▸ SOURCE DOCUMENT:
On Saturday, crews hauled away debris as engineers determined if the structural integrity of the brick theater was intact.
“The building will hopefully get remodeled. It will get redone,” Schadle said. “Some of the injuries are life-changing, and that’s the hardest thing about it.”
Crews used drone footage to survey the interior and exterior of the building, and structural engineers used a lift to inspect the damage from above. There weren’t any concerns that the area needed to be cleared because of the potential for further collapse. Schadle said they hoped to reopen the road soon.
The chief said structural engineers work was preliminary, but there was optimism that the building could be repaired. It’s still unclear the total cost of the damage or the feasibility of repair.
“We’re all rooting for the Apollo,” he said. “It’s a historical building. It’s been here a long time. We’re optimistic and hopeful that someday there will be concerts in here again.”
The Apollo opened in January 1922 and is now owned by Maria Martinez and her family. It has a capacity for nearly 1,000 people and had about 260 there Friday night, according to fire officials.
“The owner cares about the people. She’s deeply upset about the entire situation,” said Schadle, who stood side-by-side with Martinez several times outside the theater Saturday morning. “She feels horrible about everybody that was injured. She cares about the community and cares about the structure.”

▸ INFORMATION SUPPLIED:
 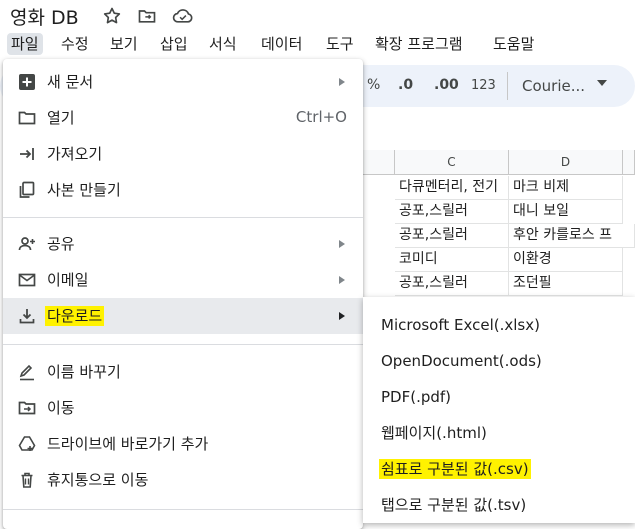 What do you see at coordinates (446, 85) in the screenshot?
I see `increase-decimal-button: .00` at bounding box center [446, 85].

▸ EXERCISES TO COMPLETE:
1 - According to the Apollo theater article, in what month and year did the theater open?
2 - Write a continuation of the Apollo theater article, beginning after its final paragraph.
The listing comes from a source separate from the Apollo theater article.

▸ TASK ANSWERS:
1 - January 1922

2 -
The area was under a tornado watch Friday, and then the upgraded tornado warning was issued about 20 minutes before the damage to downtown Belvidere occurred, according to the National Weather Service.
The National Weather Service says a trained spotter identified a tornado near Caledonia in Boone County. It also said an EF-1 tornado was confirmed in Belvidere.
Schadle said the building has withstood strong storms before, and the damage caused Friday was unpredictable.
“Was this situation likely based on the information prior to it happening? Absolutely not,” he said. “It’s been here a hundred years and it has not happened. Unfortunately, last night it happened.”
“Just past behind the building there’s entire rows of huge trees that are knocked down. Buildings can’t withstand those type events all the time, and it had many times.”
Jose Castano, an employee at Lung Fung, which is next door to The Apollo, said he and his coworkers were inside taking orders when heavy winds started blowing. They initially had the kitchen door open to cool off when the wind started to pick up.
“Once the wind started blowing, we tried to close it. It took us three people to close the door,” Castano said.
That’s when he said they started to hear the commotion of the damage next door, and people started scrambling to respond to the chaotic scene.
“I was scared myself,” he said. “It was horrible. It’s the saddest thing I’ve ever seen.”
Lung Fung also sustained damage to its roof and facade, although not to the extent of the neighboring theater.
Illinois Emergency Management Agency is surveying the region to determine the extent of the damage and quantify the cost. The agency said there were also three fatalities in Crawford County from a residential structure collapse.
Schadle gave credit to people at the concert for their quick response, working side-by-side with first responders to help the injured. Videos posted on social media show people working together to hoist debris up and help the injured.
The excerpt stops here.